Marieta (pictured here) is a refugee from Artsakh, the disputed territory otherwise known as NagornoKarabakh. She came to us in the thick of the recent war. Despite the loss of home and family that she recently experienced, she brought light with her, and into our homes and our hearts. Her mere presence is a joy in such a difficult and heartbreaking time. She will likely be with us forever. It is hard to imagine otherwise.
All those we care for and love (and I include both staff and residents in that phrase) have been profoundly affected by the loss, trauma, uncertainty and unrest that accompanies war. Some of their losses are unspeakably tragic. And we grieve with them. We worry with them. We are afraid with them. And we are grateful with them that the violence has ceased, even though that won’t bring back the dead.
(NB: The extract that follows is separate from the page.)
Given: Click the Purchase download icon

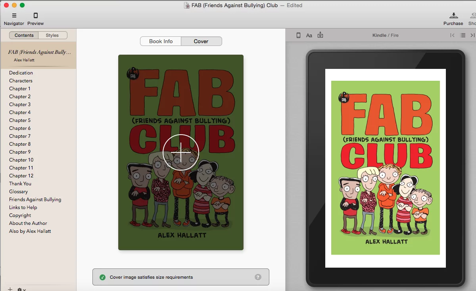Looking at the screenshot, I should pos(453,16).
It is the task of Warm Hearth to be with those we love in times of grief as well as joy — to cultivate a safe place where we can unravel and be stitched back together.
Even as the region was embroiled in turmoil and fear, you will not be surprised to know that our residents and our staff found ways to bring light into the small and shadowed corners of this time. The residents get a small personal stipend each month that they can either spend or save. Not only did they welcome someone new into their home, many of them chose to offer what little money is their own and give it away — to the soldiers, the families in need, the refugees. After doing so, one of them said, “And finally, I have some peace.”
They are the light — the bright flame burning that reminds us that there is still reason to hope no matter what else rages.